» APPLY WHAT YOU READ:
(a) Answer these questions using the essay on the COMAHS–KSLP partnership, one line each, marking your answers (i), (ii) and (iii):
(i) For how long was COMAHS shut during the Ebola outbreak?
(ii) Who is the ICU sister-in-charge at Connaught Hospital?
(iii) What does Sister Elizabeth name as the best part of her job?
(b) Summarize the essay on the COMAHS–KSLP partnership in two sentences.
(c) Retype the stretch of the essay on the COMAHS–KSLP partnership from "Such on the" through "shoulder it professionally.".

── QUOTED PASSAGE

Freetown’s College of Medicine and Allied Health Sciences (COMAHS) was forced to shut its doors for nine months during the Ebola outbreak. Finally reopening in June 2015, COMAHS is critical for rebuilding Sierra Leone’s health workforce, despite its limited training capacity, poor learning facilities, and a major shortage of teaching staff in most areas. This essay tells the story of the partnership between COMAHS and KSLP, formed with the goal of building capacity and resilience in post-graduate education in Sierra Leone.
Today we are in the Intensive Care Unit (ICU) at Connaught Hospital where the nurses are conducting their afternoon handover. Alongside Sister Elizabeth Kamara, the ICU sister-in-charge, KSLP’s Dr Ruth is leading today’s handover.
It’s is a quiet day in ICU so Dr Ruth is taking time to test everyone’s knowledge on the importance of fluids and how to provide oxygen. Her energy is contagious as she asks about each patient:
“Ok, so why might this patient’s condition have changed?”
“Reaction to the blood?”
“Exactly, it could be any of those things, so if there is a change in the patient condition, we need to think about what might be the cause and what you need to tell the doctor in charge.”
Such on the job learning is highly valued in this unit. The daily handover is appreciated as much for ensuring the consistency of patient care, as it is for the opportunity to receive further training.
“Mentoring other nurses is the best part of this job,” said Sister Elizabeth. “It’s great to be able to share my knowledge and understanding with others.”
A close relationship builds between the nurses and their patients. In ICU, they provide ‘complete nursing,’ which includes everything the patient like feeding, fluids, and pain management. Any and every change in the patient’s condition must be recorded. This is a major responsibility, but all of the nurses shoulder it professionally.
Each provides a detailed history of every patient at the end of the shift. Histories include details of why the patient was admitted, when he or she was last seen, and the critical points in his/her care and management. Despite seeing some tragic cases, optimism abounds in the unit. After all, “ICU is where we treat critically ill patients,” said Sister Elizabeth. They are the ones we know we can revive again and bring back to life.”

────
── GIVEN DATA

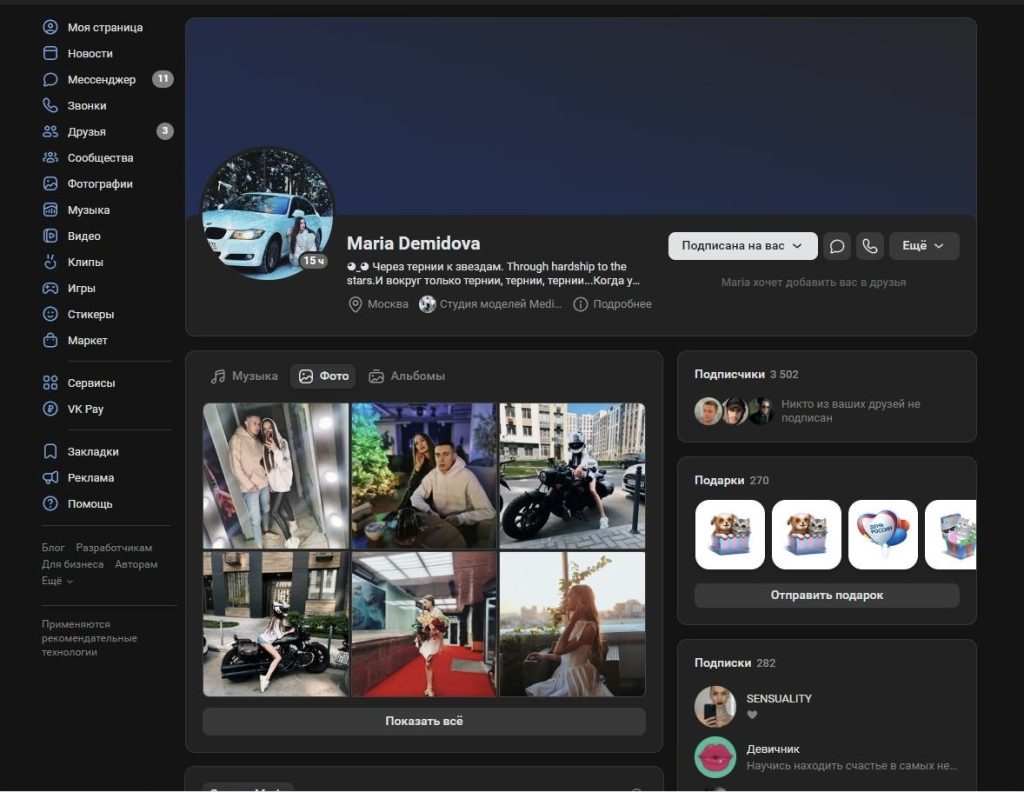
Task: Open Bookmarks in the sidebar
Action: [93, 452]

────

» ANSWER SECTION:
(a)
(i) Nine months.
(ii) Sister Elizabeth Kamara.
(iii) Mentoring other nurses.

(b) COMAHS, which reopened in June 2015 after a nine-month closure during the Ebola outbreak, is partnered with KSLP to build capacity and resilience in post-graduate education in Sierra Leone. In the ICU at Connaught Hospital, KSLP's Dr Ruth leads the nurses' afternoon handover with Sister Elizabeth Kamara, and the handover is valued both for keeping patient care consistent and for giving on-the-job training.

(c)
Such on the job learning is highly valued in this unit. The daily handover is appreciated as much for ensuring the consistency of patient care, as it is for the opportunity to receive further training.
“Mentoring other nurses is the best part of this job,” said Sister Elizabeth. “It’s great to be able to share my knowledge and understanding with others.”
A close relationship builds between the nurses and their patients. In ICU, they provide ‘complete nursing,’ which includes everything the patient like feeding, fluids, and pain management. Any and every change in the patient’s condition must be recorded. This is a major responsibility, but all of the nurses shoulder it professionally.